The Left Atrial Appendage (LAA) has long been implicated in AF-related stroke. It’s anatomy and blood flow characteristics predispose to blood stasis and thrombus formation in AF [17], and echocardiographic studies have demonstrated that LAA thrombus is responsible for over 90% of AF-related strokes [18]. Historically, open surgery was the only option for closure of the LAA; however, in more recent years, newer technologies have emerged, including endocardial closure devices (Watchman, Amplatzer), pericardialapproach epicardial ligation (LARIAT), and open/thoracoscopic epicardial clipping (Atriclip). Surgical LAAC has been performed concomitantly with surgical AF ablation, valve surgery and coronary artery bypass grafting (CABG) for decades. However, data is limited to observational cohorts and small randomized studies. A retrospective review of patients undergoing mitral valve surgery suggested a reduction in stroke risk for those who had LAAC [19] (3.4% vs 17%, p=0.01). The LAAOS I [20] and II [21] pilot studies demonstrated the safety of concomitant LAAC plus CABG, and suggested a reduction in stroke rate in the LAAC arm. However, neither was adequately powered for stroke outcomes. The LAAOS III randomized trial is currently underway, investigating the additional benefit of LAAC to OAC therapy in patients with AF undergoing CABG [22].

Thus far, 2 randomized control trials have compared VKA to LAAC with the Watchman Device. PROTECT-AF [23] demonstrated non-inferiority of LAAC compared with VKA therapy, but with a higher rate of peri-procedural complications. The subsequent PREVAIL [24] trial had vastly improved safety outcomes, likely driven by increased operator experience, but failed to meet noninferiority with regards to 12-month efficacy. However, the 5-year outcomes from these 2 trials demonstrated that LAAC provided stroke protection comparable to VKA, with reductions in major bleeding and mortality [25]. A separate analysis revealed that LAAC had a statistically significant net clinical benefit over VKA of 1.42% events per year [26]. In the first year after device implantation, there was a non-significant benefit for VKA because of peri-procedural complications of LAAC. However, the balance shifted between 1 to 2 years follow-up in favour of LAAC. No studies have compared LAAC with DOAC therapy: this is the aim of the ongoing PRAGUE-17 study [27]. As yet, there is no randomized data examining epicardial devices such as LARIAT or Atriclip, although both have US FDA approval for LAAC based on observational data. A large US registry demonstrated good safety outcomes for LARIAT, with a 2.2% acute complication rate, and 95% acute procedural success rate [28]. Pillarisetti et al compared retrospective outcomes of patients treated either with LARIAT or Watchman, showing no difference in thromboembolism outcomes [29]. Registry data from patients receiving the Atriclip and discontinuing NOAC revealed a relative risk reduction of 87.5% in ischaemic stroke rate, compared to what would have been expected in a group of patients with similar CHA2DS2-VASc scores [30].

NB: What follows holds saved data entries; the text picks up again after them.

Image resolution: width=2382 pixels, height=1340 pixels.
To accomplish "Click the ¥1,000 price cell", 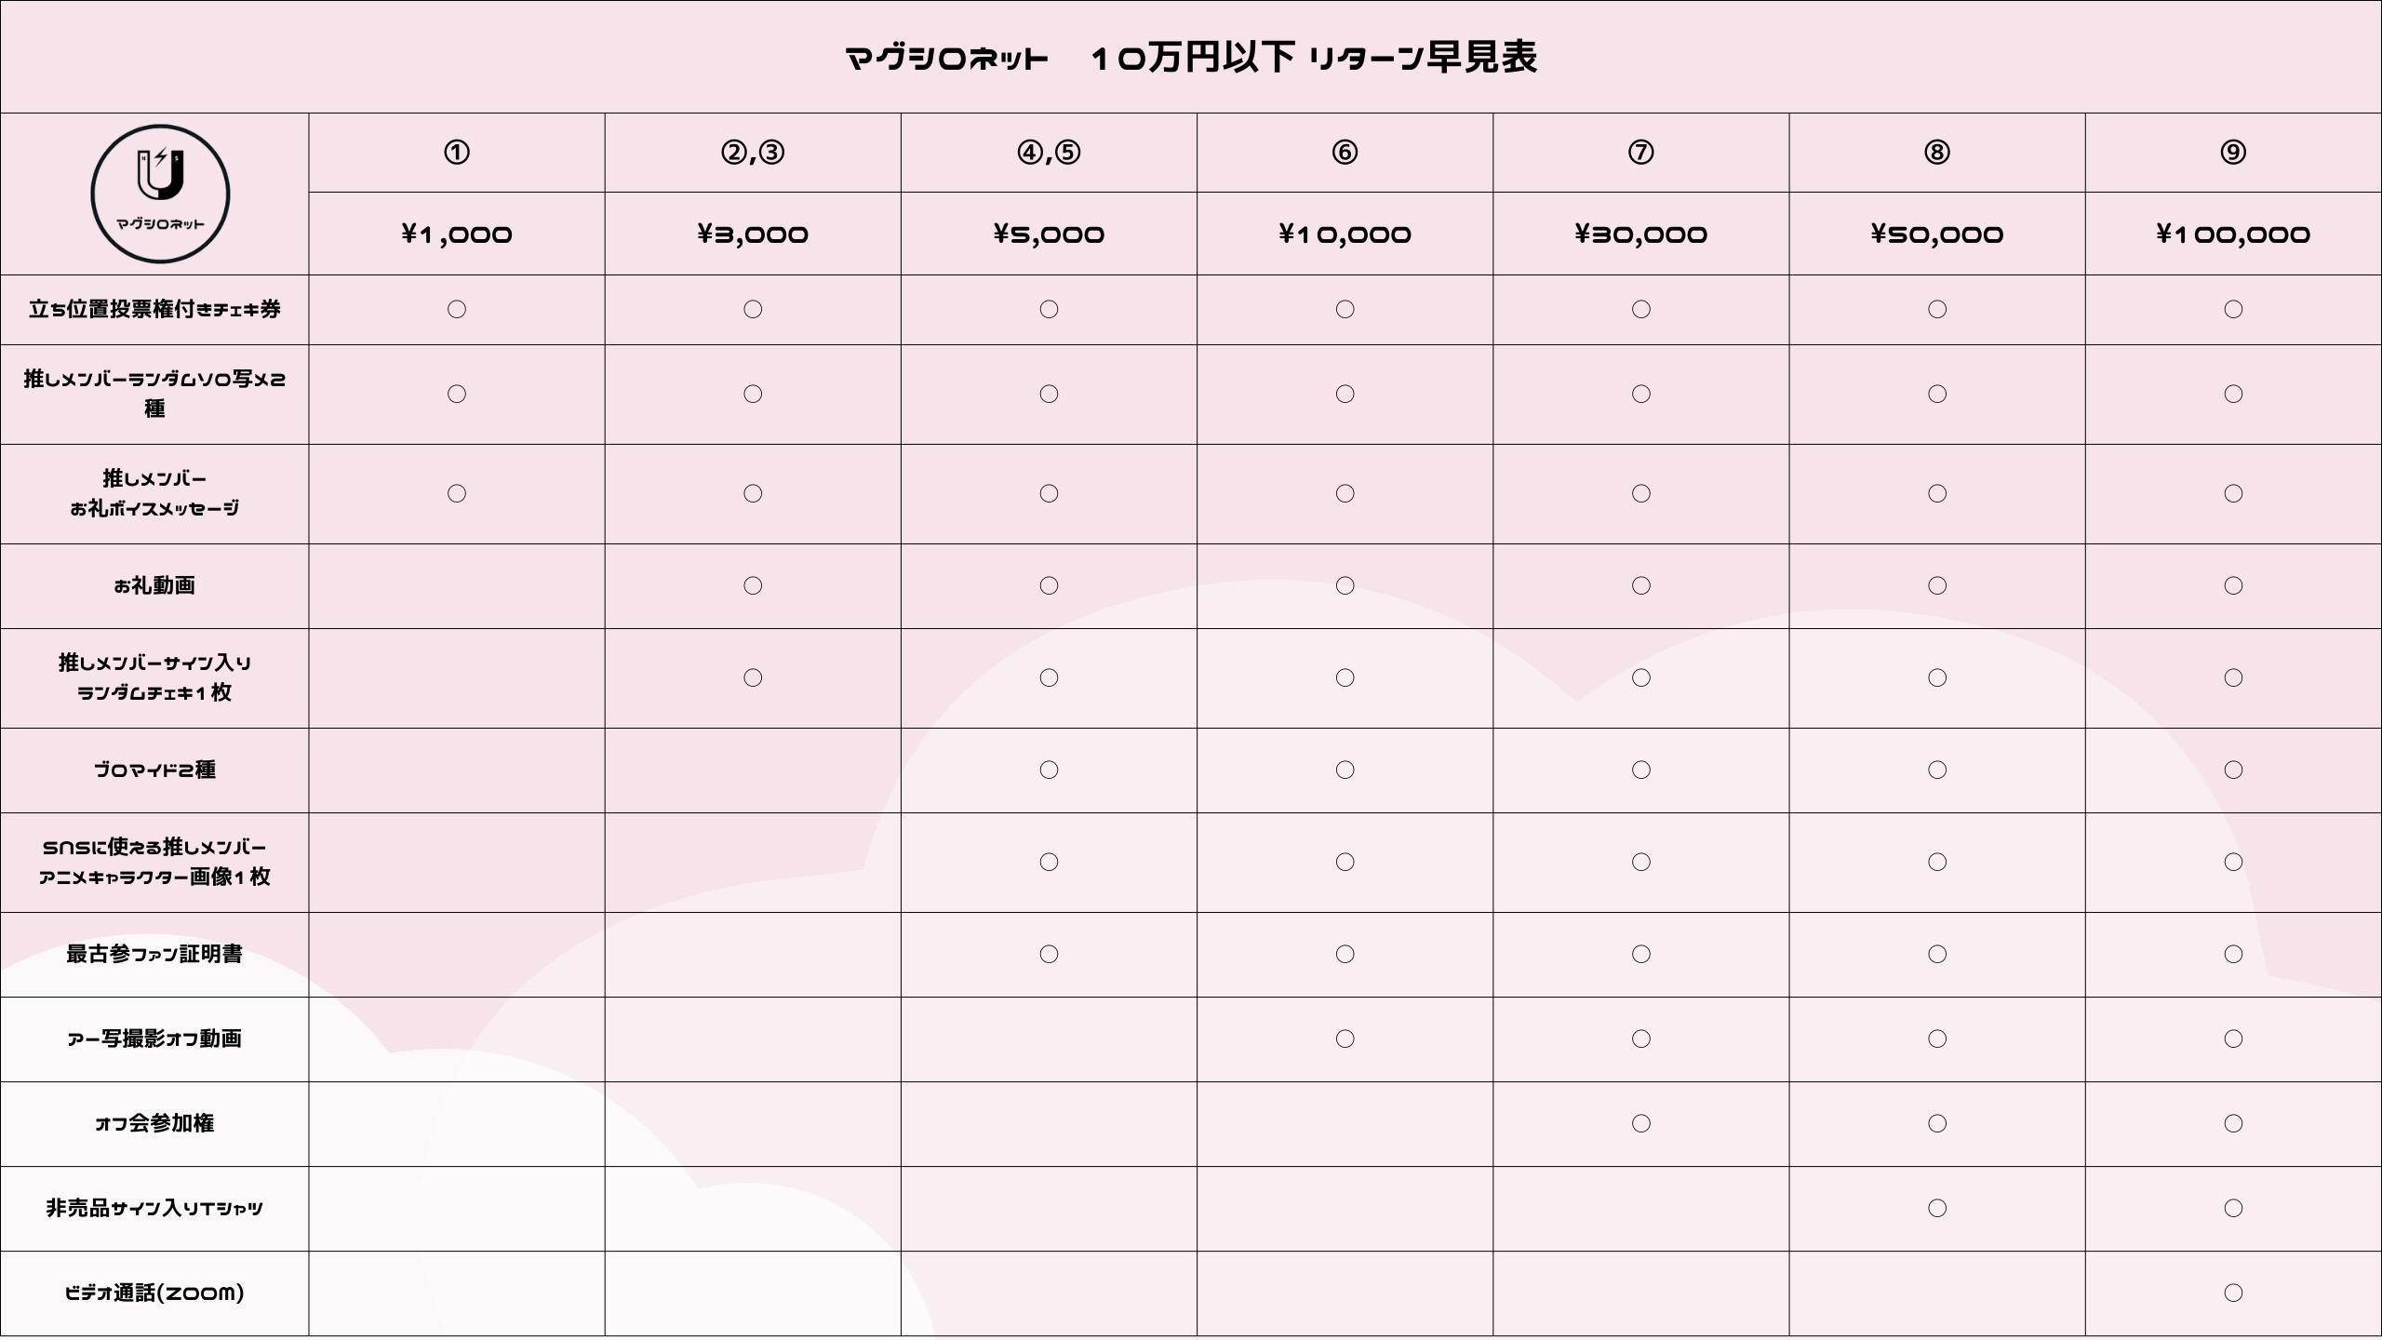I will click(456, 234).
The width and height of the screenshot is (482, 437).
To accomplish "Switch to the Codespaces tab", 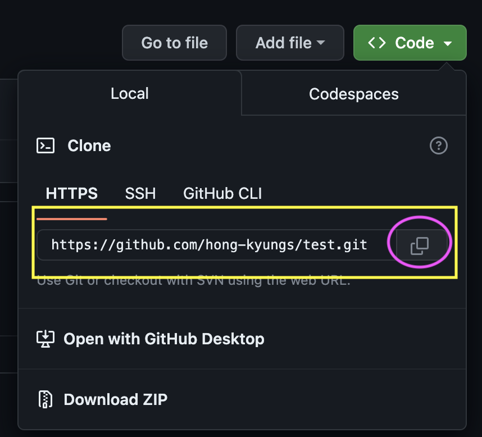I will point(354,94).
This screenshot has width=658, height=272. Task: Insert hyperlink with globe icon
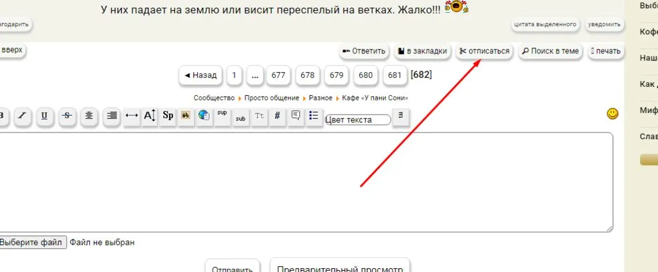pos(204,116)
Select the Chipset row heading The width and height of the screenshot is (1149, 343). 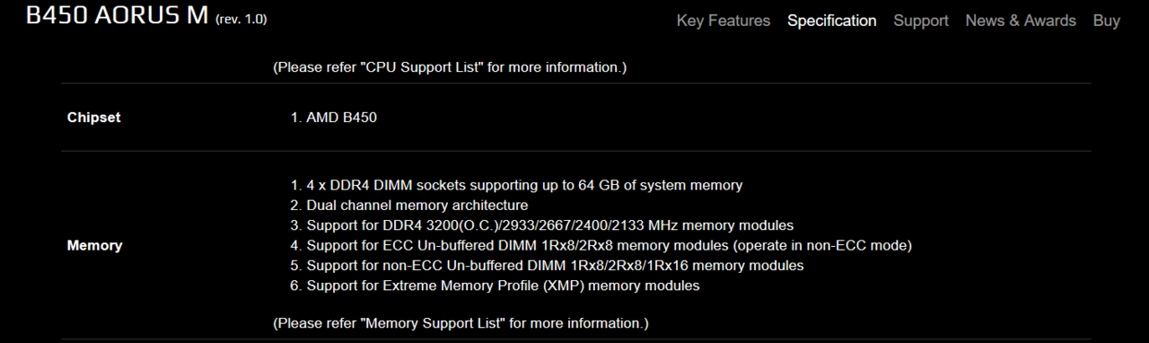point(93,118)
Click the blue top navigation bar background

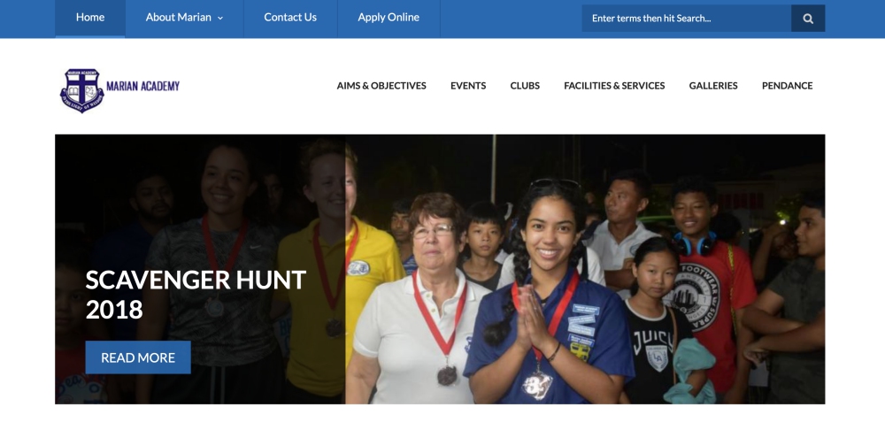511,19
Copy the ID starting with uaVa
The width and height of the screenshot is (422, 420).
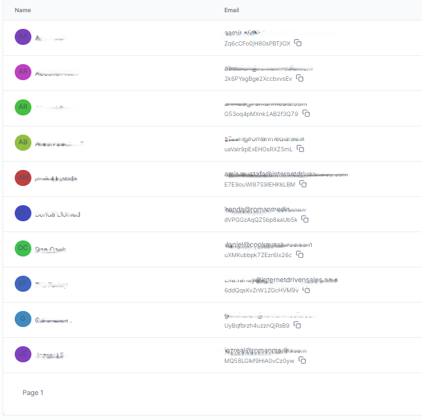tap(301, 149)
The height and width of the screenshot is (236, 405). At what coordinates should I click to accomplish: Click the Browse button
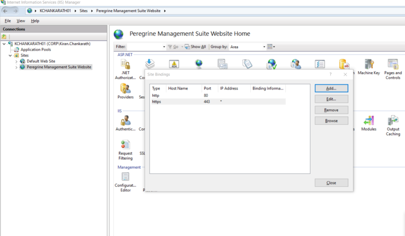point(331,120)
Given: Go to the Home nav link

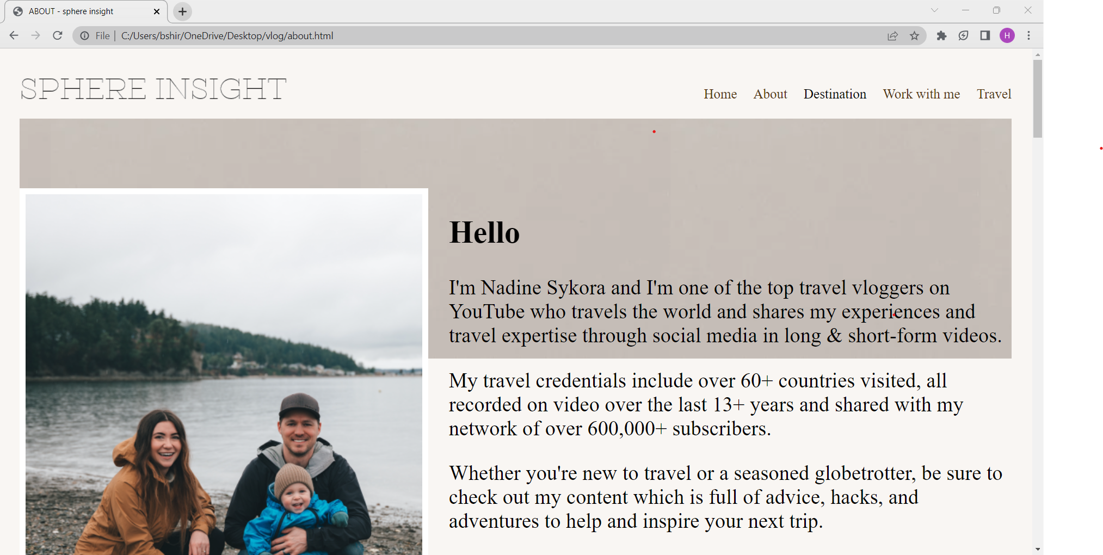Looking at the screenshot, I should [x=720, y=94].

Perspective: Current and Future Directions for LAA Closure

Whilst LAAC shows promise as a strategy for stroke prevention in NVAF, no data thus far suggests superiority efficacy over OAC. Concerns about peri-procedural complications and cost mean current indications are limited to patients with contraindications to systemic anticoagulation [31], generally due to high bleeding risk. LAAC also may be used concomitantly with cardiac surgery, where the additional risk is minimal. Serious thought should be given to performing LAAC in every AF patient undergoing CABG, especially considering the high bleeding risks of combination OAC and antiplatelet therapy. Potential use may expand if LAAC is used adjunctively with other procedures as part of a rhythm control strategy. The LAA is implicated in recurrence of persistent AF following catheter ablation [32], and both the LARIAT and Atriclip devices have been shown to provide electrical as well as mechanical isolation [33], which could be effective in reducing AF recurrence. The aMAZE trial will examine the anti-arrhythmic effects of LARIAT when combined with catheter ablation [34], and if successful, LAAC may deliver a crucial “2 birds with 1 stone” quality of life impact on a complex and difficult to treat group of patients.